Convert every line of the items below into a JSON list of strings, with one string per line. Omit blank lines, and leave the pictures out of the answer.
━━━━━ Data shown
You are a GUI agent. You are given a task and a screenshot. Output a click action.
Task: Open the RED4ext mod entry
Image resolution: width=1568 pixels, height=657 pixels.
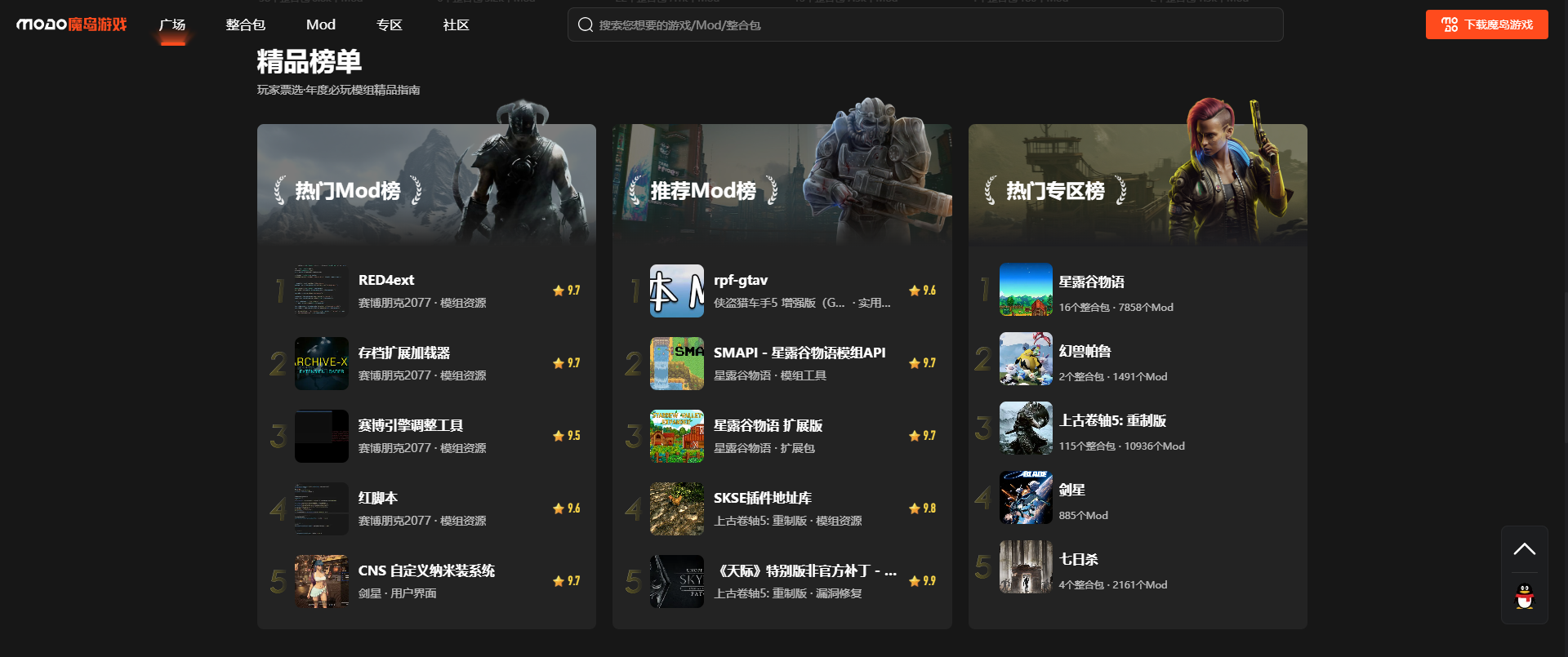pos(386,280)
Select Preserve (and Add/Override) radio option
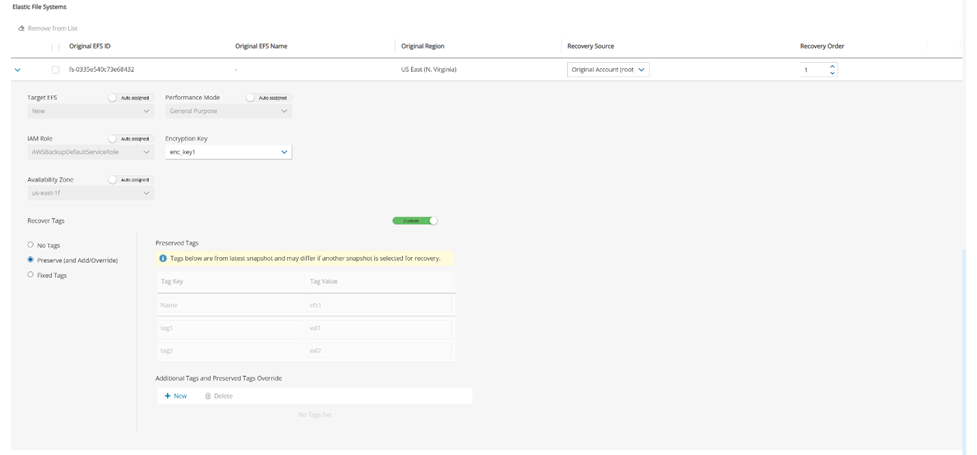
━━━━━━━━━━
The solution:
[
  "You are a GUI agent. You are given a task and a screenshot. Output a click action.",
  "Task: Open the RED4ext mod entry",
  "Image resolution: width=1568 pixels, height=657 pixels.",
  "pos(386,280)",
  "Select Preserve (and Add/Override) radio option"
]